With his cheery demeanour, podgy belly and luxuriant moustache, Mario is an unlikely candidate for the most enduring game character of all time.

Yet here we are, on the 25th anniversary of Super Mario Bros' Japanese release, and he's still the image most minds think of when confronted with the word 'videogame'.

Why has Mario gone the distance, while lesser mascots like *snort* Bubsy the Bobcat fell at the first hurdle? Mario isn't just popular; he's become part of the public consciousness, as internationally recognisable as Bart Simpson or Darth Vader (and, with his reinforced butt-stomp, he could probably take them both).


We'll forgo the usual schtick about how he started life under the name Jumpman, and how his iconic appearance was more a product of necessity than anything else - the red cap came about so Nintendo didn't have to animate his hair, while smothering his face in a giant moustache meant they didn't have to bother with tricky facial expressions.

The incredible part is how such a haphazardly designed character managed to resonate with the entire world.

Mario's first role was in Donkey Kong, after the ape went mental and kidnapped his original sweetheart, Pauline. But Nintendo's mascot didn't truly take shape until the release of Super Mario Bros in 1985.

From then on, Mario's appearance was pretty much set in stone. Sure, his honking great nose got slightly smaller, and the muted, NES-enforced colour palette gradually brightened up, but the Mario here is the one you see hurtling through space in Galaxy 2.

Super Mario Bros was important in many ways. It was great, for one thing - an obvious point but one that bears repeating, especially if you've ever trawled through the primordial horrors of the NES section on Virtual Console.


The game holds up today because it defined gaming today, kick-starting the platforming genre that would grow and mutate into half the games you've loved over the last quarter-century.

In large part the game also defined the NES, as its concept was perfectly tailored to the quirks and limitations of Nintendo's first stab at a home console.

Super Mario Bros was a game about running to the right and occasionally jumping on things' heads. It made great use of the two-button control pad, and of the 2D plane which the NES found easiest to render.

The game's accessibility and unforgettable characters and music resulted in Super Mario becoming Nintendo's flagship series, more important to the status and fortunes of the company than Kirby, Metroid or even Zelda.


As Mario was its star he soon became a sensation, appearing in everything from a frighteningly bad series of cartoons to a frightening live-action movie.
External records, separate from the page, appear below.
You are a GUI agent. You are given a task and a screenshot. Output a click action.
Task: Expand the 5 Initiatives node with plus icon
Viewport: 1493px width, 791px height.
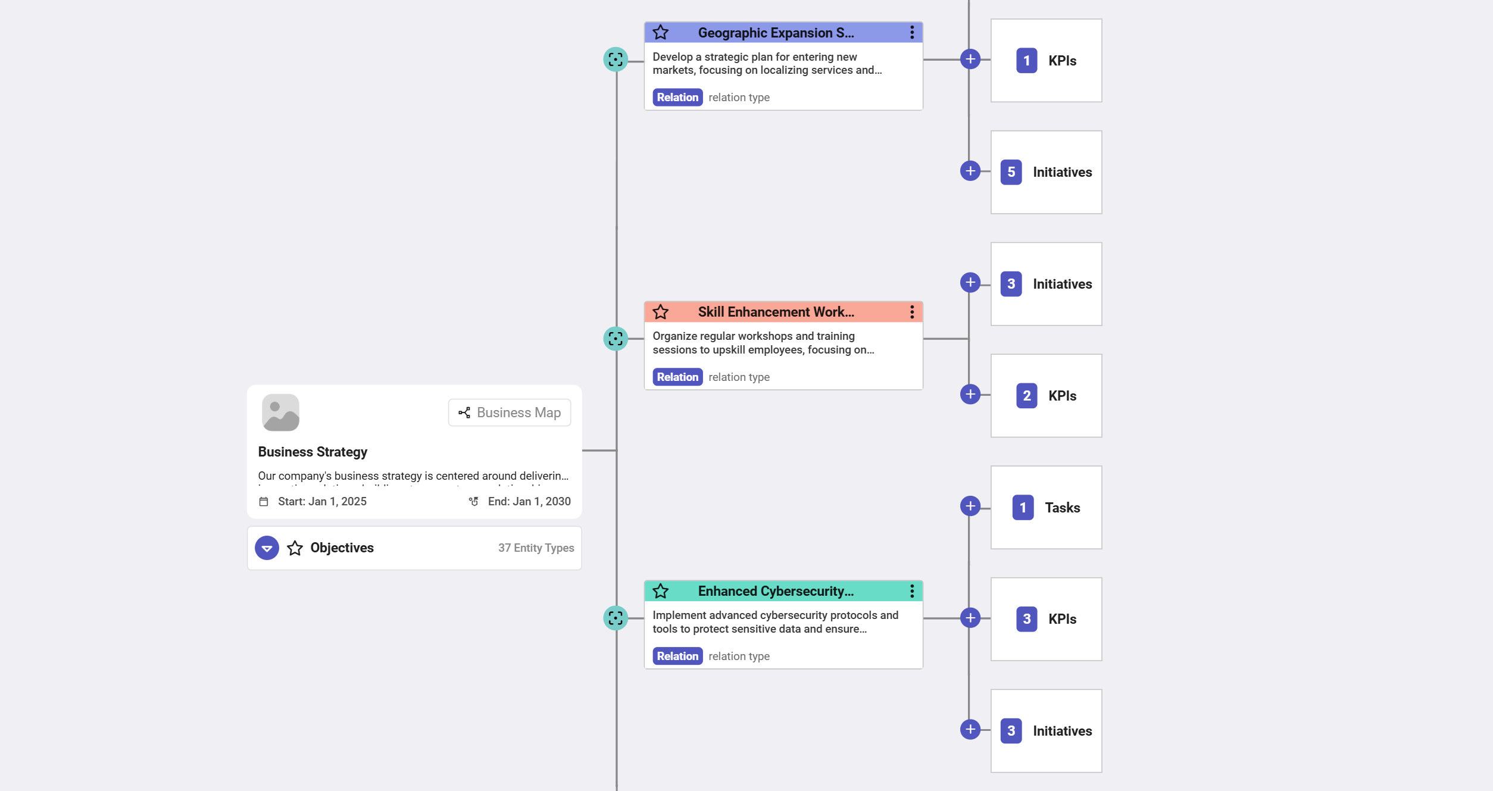(970, 171)
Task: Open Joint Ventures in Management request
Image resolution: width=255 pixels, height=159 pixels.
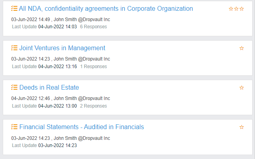Action: coord(62,48)
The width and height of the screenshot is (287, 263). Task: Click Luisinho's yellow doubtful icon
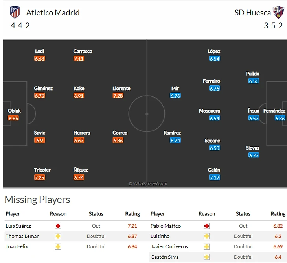[x=207, y=236]
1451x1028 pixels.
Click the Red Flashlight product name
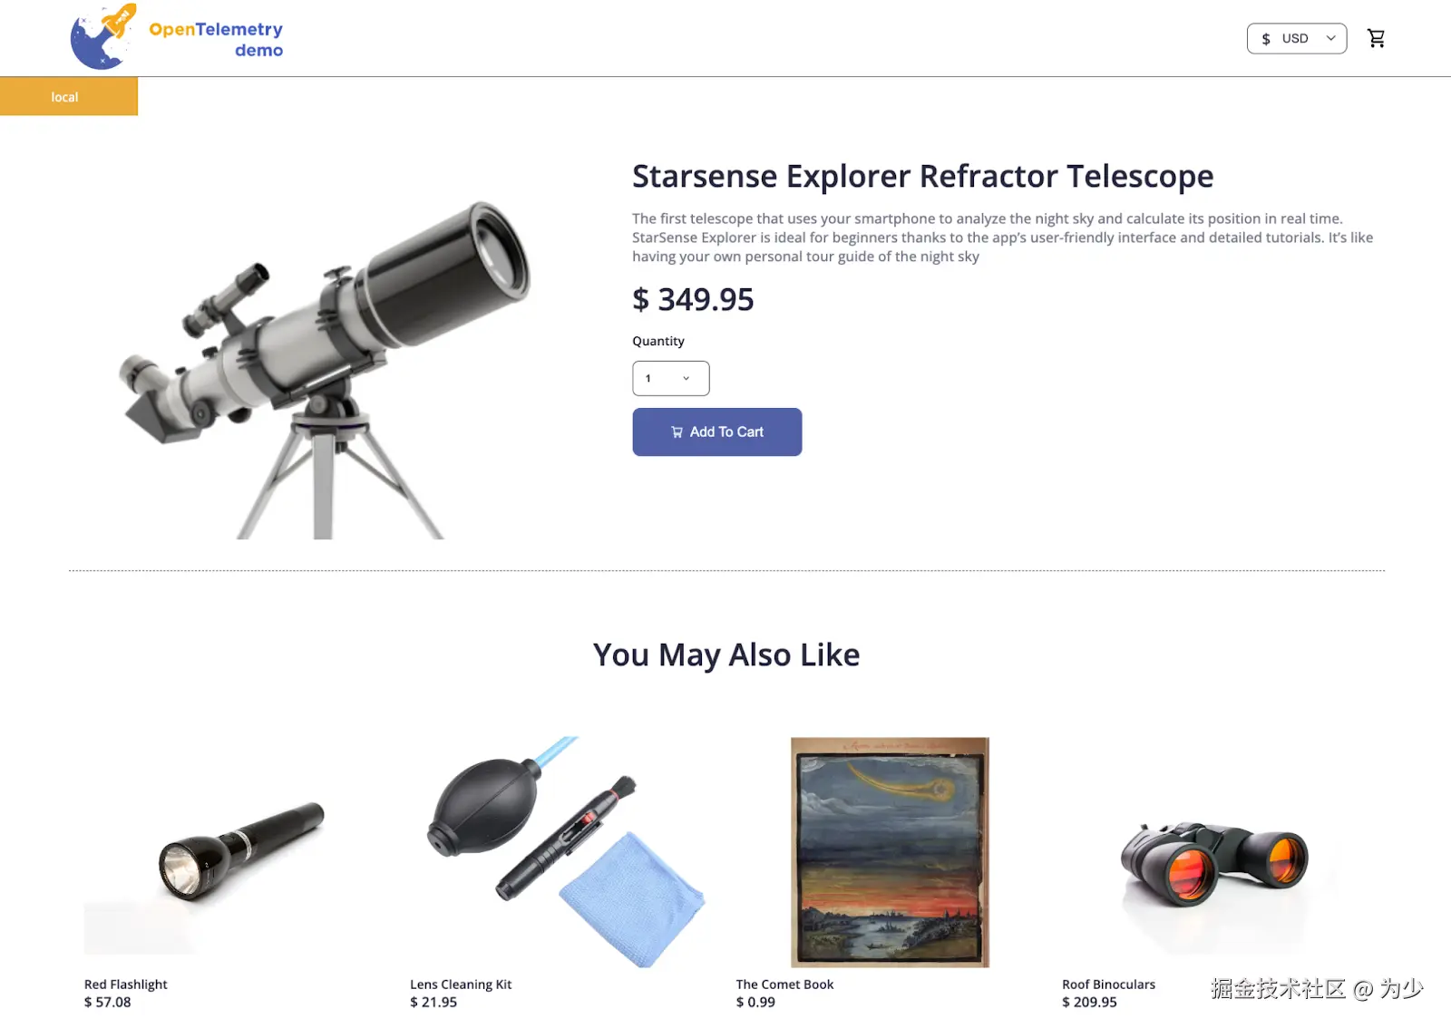[126, 984]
This kind of saturation simply wouldn't happen with someone like Halo's Master Chief. As mad as it sounds, he's too complex a character, less easily summarised with a single visual or audio cue - in Mario's case, by his trademark hat or "It's a-me!".

Mario has thrived because his simplicity makes him readily adaptable to any environment, from his cameos in other Ninty titles to his more in-depth roles in RPGs such as Mario & Luigi: Bowser's Inside Story.

As his origins, home life and even surname have never been explored, they can be tweaked, expanded or removed as necessary.


Not that Nintendo will let you use him any which way. Rumour has it that Shigeru Miyamoto doesn't like Mario being depicted as life size, and after witnessing the horror of that 'realistic Mario' image that did the rounds a few months back, we have to agree with Shigsy.